* WHAT YOU SHOULD DO *
Using the records beneath, say how many lines contain the word "This", without comment.

%%

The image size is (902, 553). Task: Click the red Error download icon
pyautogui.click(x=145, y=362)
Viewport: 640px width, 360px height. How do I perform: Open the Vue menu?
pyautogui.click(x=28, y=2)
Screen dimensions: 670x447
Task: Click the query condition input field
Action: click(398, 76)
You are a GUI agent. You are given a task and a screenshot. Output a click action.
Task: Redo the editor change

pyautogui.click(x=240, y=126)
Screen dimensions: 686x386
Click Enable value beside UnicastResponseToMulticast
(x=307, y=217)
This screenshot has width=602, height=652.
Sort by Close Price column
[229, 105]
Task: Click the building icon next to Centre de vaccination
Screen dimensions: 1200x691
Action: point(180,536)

%%
%%

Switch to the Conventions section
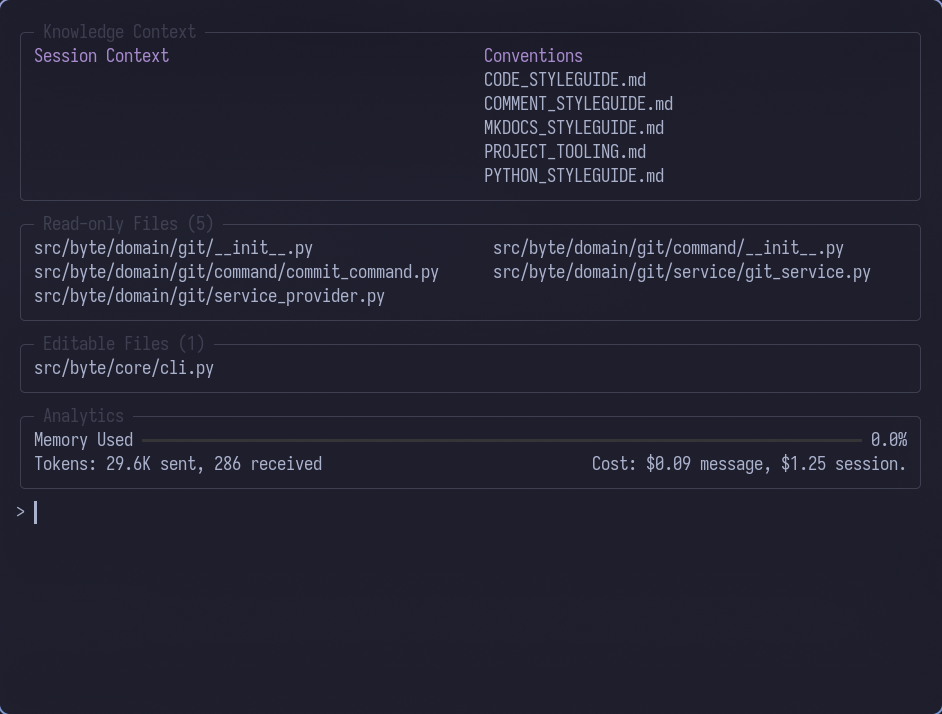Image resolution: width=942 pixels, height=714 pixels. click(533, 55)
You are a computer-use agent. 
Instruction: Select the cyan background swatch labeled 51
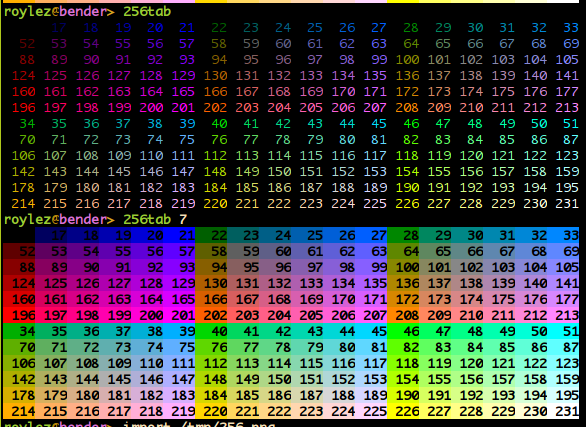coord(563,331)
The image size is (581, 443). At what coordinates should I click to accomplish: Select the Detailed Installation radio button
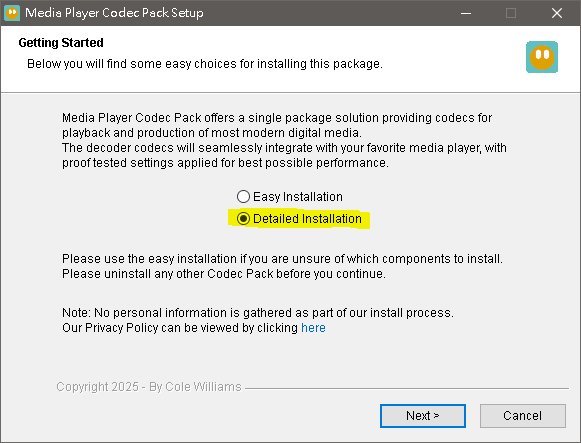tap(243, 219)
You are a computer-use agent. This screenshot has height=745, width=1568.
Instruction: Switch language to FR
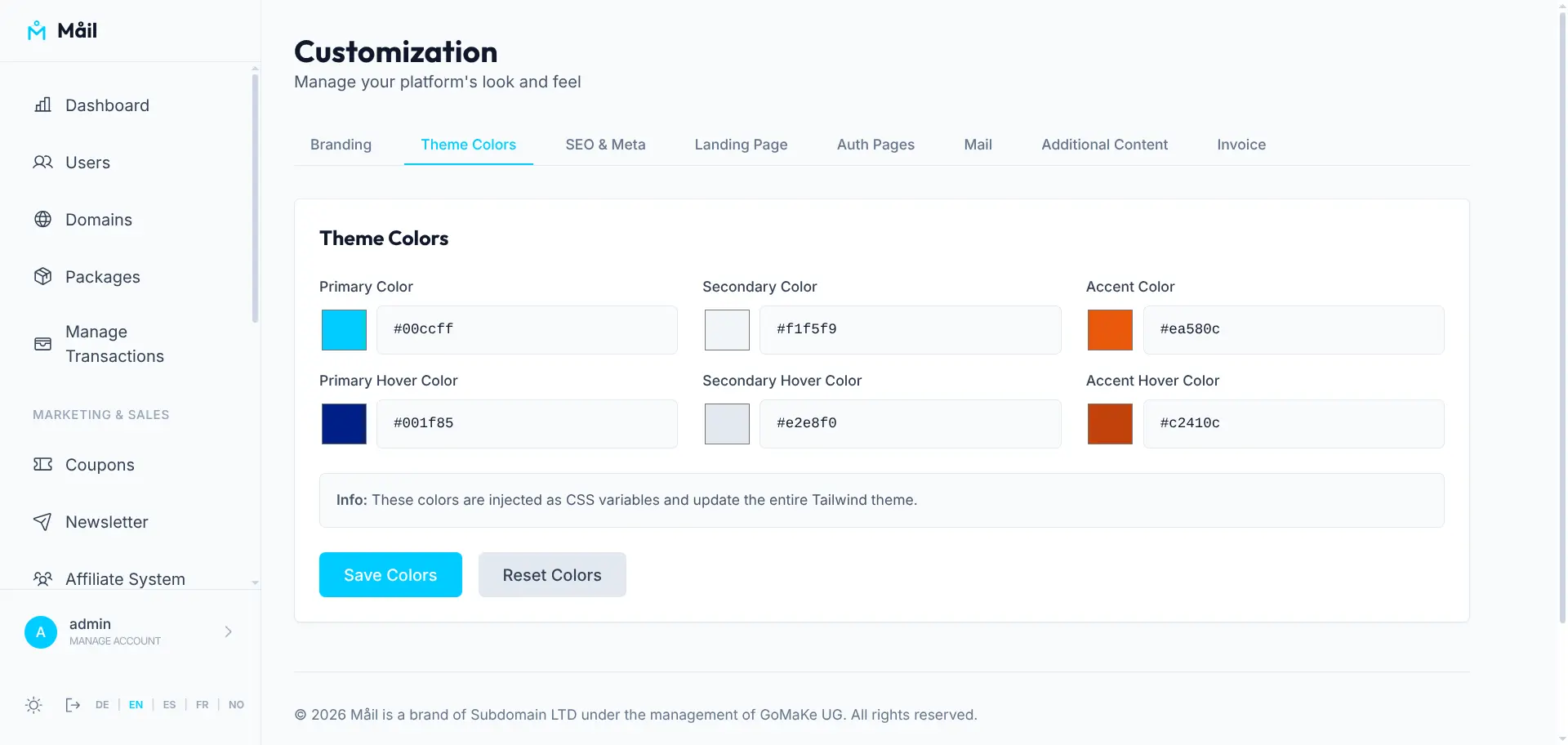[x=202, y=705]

%%

* ANSWER FOR THE TASK *
2